Last week I was rejected by Kaplan.
In order to weed out the weak teachers (me, apparently), candidates with qualifying SAT scores are invited to audition. Unfortunately, the Kaplan audition does not encourage musical numbers and monologues, but instead five minute “how to” presentations. Too bad, my Phantom of the Opera solo will have to find a different audience.
In brainstorming topics for my audition, it occurred to me that I have very few skills to teach. I’m not great at doing laundry, I can never get the sheets to fit just right on my bed, I follow recipes when cooking, and my list of mastered sports is shorter than I am. So I prepared a five minute audition on the one topic I do know, wine. I attempted, unsuccessfully it seems, to present tips for the amateur wine taster. I covered the basics: the preparation for a wine tasting, the steps in the actual wine tasting event, and most importantly, wine-related phrases that would undoubtedly impress the individuals pouring the wine. Speak of the herbaceous tones, the hints of citrus and green apple. Compare it to last week’s Pinotage, the signature grape of South Africa, a blend of Pinot Noir and Cinsaut.
Kaplan believes in consistency. If you fail to pass the audition round of the hiring process on your first try, that’s too bad. Because that first try was your only try. You are forever banned from the program. Your future does not include the possibility of working for Kaplan. This strikes me as a rather hypocritical practice for a company that seems to promote excellence in trying. Didn’t ace the SAT’s the first time around? Not a problem! Just sign up for a classroom course or some private tutoring, and do practice tests until you genuinely like analogies and bubbling in letters. Turns out the practicing is only for the student.
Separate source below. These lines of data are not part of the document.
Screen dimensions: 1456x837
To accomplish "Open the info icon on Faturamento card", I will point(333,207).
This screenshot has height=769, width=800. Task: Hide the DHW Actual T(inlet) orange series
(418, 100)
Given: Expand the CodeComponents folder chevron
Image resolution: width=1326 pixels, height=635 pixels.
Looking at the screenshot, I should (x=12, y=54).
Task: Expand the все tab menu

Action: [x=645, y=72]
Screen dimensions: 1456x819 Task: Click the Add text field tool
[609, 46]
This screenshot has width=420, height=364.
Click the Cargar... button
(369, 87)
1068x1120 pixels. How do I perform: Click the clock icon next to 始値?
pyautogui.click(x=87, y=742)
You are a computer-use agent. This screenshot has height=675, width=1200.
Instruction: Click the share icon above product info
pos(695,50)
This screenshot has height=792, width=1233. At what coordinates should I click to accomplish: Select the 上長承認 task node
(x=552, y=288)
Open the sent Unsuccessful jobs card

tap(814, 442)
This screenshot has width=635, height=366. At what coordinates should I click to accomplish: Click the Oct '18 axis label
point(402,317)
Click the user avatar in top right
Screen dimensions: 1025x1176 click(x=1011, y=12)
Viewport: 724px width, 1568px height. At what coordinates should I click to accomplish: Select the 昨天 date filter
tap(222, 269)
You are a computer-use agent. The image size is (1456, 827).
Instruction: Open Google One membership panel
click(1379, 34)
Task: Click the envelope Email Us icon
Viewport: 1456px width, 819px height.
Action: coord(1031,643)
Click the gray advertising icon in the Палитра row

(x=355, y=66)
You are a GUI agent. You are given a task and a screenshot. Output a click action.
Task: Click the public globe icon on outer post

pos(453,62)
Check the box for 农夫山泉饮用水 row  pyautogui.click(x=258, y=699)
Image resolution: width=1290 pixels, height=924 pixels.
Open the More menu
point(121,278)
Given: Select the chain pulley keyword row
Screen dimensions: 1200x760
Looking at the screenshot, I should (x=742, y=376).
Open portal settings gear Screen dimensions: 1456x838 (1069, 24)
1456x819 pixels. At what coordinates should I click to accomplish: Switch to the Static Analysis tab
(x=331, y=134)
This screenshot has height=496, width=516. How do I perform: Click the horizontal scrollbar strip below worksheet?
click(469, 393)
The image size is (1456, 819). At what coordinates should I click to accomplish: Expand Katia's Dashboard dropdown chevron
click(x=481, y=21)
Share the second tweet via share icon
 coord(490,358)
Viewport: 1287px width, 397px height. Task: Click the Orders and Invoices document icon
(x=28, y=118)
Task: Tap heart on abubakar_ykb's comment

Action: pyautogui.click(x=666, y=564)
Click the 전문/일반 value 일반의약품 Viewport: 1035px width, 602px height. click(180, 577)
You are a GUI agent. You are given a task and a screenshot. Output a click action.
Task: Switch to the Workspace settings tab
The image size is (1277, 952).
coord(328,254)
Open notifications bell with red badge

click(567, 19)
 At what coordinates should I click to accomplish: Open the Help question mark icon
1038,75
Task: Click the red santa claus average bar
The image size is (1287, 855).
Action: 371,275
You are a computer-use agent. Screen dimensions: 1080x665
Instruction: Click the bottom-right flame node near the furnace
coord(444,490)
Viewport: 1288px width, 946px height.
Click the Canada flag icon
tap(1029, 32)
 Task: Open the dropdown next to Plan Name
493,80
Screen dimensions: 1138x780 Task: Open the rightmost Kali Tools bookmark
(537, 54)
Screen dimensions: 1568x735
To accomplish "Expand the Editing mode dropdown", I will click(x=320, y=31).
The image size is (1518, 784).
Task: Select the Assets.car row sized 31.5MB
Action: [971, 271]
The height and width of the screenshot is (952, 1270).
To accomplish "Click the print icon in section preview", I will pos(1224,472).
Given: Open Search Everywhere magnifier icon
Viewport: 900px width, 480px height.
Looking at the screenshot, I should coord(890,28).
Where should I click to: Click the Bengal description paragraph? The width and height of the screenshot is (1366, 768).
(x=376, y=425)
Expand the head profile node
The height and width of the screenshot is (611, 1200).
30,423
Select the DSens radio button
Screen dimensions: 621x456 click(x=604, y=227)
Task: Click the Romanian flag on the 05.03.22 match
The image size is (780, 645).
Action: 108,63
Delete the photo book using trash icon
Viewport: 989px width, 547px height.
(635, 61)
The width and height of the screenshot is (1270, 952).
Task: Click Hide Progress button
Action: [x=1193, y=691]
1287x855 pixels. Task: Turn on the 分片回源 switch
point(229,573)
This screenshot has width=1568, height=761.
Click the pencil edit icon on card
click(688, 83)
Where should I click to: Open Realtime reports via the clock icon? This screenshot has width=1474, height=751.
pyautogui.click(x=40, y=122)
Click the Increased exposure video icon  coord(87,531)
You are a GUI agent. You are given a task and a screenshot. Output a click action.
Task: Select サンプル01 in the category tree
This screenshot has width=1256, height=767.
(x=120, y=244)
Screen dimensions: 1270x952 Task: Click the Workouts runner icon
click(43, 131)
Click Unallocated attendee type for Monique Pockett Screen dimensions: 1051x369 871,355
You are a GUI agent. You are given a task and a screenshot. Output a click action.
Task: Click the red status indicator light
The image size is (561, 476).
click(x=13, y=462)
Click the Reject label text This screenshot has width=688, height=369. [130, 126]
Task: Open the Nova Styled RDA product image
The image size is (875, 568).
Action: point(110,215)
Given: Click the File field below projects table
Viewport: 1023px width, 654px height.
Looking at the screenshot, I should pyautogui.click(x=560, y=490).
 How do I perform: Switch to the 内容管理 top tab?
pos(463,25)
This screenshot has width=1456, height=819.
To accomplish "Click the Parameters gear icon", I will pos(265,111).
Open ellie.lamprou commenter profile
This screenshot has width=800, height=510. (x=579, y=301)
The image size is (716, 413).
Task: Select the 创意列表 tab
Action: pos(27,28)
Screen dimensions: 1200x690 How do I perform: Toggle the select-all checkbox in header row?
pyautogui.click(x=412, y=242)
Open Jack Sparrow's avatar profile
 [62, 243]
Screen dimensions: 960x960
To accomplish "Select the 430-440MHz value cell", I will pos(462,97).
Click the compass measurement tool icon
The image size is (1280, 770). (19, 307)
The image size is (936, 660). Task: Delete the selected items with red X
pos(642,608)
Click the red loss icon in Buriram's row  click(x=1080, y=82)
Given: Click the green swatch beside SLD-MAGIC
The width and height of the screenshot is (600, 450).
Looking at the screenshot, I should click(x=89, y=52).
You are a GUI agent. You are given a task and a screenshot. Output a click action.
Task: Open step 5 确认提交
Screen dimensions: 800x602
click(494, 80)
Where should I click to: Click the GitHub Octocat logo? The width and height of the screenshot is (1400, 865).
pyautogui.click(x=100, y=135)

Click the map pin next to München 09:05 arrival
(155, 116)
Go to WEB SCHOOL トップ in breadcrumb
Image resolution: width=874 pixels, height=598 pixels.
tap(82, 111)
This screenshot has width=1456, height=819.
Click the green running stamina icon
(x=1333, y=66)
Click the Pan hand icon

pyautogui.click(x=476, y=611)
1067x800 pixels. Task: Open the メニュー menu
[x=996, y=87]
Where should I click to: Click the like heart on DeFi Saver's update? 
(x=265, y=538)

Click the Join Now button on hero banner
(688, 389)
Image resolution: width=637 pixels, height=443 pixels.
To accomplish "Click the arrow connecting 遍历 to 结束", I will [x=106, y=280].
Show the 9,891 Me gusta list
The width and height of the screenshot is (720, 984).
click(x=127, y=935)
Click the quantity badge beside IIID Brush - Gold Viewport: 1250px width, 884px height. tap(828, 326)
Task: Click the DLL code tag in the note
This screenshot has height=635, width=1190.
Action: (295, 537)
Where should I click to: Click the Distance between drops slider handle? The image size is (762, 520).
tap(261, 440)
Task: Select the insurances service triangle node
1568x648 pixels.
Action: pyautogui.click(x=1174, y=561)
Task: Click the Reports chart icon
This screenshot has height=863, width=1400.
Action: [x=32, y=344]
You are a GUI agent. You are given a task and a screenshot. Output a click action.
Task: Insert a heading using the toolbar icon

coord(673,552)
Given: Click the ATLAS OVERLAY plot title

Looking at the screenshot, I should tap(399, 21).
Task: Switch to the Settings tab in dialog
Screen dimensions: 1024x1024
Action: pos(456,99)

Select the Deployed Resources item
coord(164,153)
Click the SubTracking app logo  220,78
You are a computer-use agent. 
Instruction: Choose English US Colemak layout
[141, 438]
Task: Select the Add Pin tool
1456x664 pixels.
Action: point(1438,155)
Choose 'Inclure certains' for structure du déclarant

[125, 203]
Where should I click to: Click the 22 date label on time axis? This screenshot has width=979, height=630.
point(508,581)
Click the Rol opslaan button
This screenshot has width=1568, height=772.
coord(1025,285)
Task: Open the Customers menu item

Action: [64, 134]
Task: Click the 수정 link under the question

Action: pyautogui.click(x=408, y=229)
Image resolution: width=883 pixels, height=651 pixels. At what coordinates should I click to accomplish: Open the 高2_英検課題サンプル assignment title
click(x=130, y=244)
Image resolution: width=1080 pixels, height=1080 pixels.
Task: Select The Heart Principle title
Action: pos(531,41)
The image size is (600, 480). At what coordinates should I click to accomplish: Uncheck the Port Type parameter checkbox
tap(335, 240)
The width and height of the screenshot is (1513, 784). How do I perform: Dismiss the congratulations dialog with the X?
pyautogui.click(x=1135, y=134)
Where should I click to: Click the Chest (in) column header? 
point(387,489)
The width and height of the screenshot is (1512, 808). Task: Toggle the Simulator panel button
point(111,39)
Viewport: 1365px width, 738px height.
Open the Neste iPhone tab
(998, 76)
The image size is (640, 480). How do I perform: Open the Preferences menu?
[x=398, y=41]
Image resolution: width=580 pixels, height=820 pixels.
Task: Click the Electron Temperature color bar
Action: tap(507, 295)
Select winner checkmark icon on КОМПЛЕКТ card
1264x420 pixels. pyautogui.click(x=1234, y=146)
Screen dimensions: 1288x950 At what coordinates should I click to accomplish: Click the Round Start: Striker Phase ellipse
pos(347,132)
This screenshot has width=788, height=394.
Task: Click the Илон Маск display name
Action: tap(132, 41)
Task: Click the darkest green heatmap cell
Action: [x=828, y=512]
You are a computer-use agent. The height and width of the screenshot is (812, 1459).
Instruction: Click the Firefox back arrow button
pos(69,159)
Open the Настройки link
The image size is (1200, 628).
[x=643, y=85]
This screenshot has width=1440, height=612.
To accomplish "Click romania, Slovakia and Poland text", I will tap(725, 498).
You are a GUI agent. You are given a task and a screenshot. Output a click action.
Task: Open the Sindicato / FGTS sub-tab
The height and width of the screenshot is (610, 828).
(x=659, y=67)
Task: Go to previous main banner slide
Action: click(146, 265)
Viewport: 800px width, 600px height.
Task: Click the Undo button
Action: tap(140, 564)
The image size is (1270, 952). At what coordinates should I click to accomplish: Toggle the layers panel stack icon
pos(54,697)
The most enjoyable part of my evening at Kaplan was spent observing the auditions of others. When people have the opportunity to speak for an uninterrupted five minutes about any topic they so choose, it makes for a good night. We started off with an initiation into the world of golf, and in particular, a successful swing. I will be trying out a new technique come mini golf season.
Golf practice was followed by “How to climb Mt. Kilimanjaro.” I think the entire presentation could have been simplified to one word: safely. The next candidate attempted “How to make a paper airplane.” I say attempted because it didn’t work. All audience members were left with unrecognizable pieces of white paper that will never know the joy of flight.
Also notable was the presentation on hair removal options. Laser hair removal is less painful than electrolysis and it can target a larger surface area, but it requires more sessions for upkeep. I think. Next was the woman determined to prove that Betta fish make for great pets, despite the fact that they eat their young. I suppose we all have our flaws.
The evening concluded with a man eager to enlighten us with his secrets for fighting off stress. They involved addressing the issue, coming up with a plan of attack, and practicing time management. Sadly he was the one candidate who failed to finish in the allotted time.
I may not have a future as a Kaplan tutor, but I sure as hell know to swing a golf club like a pro. And that is a much more valuable skill than being able to teach others the tricks of standardized testing.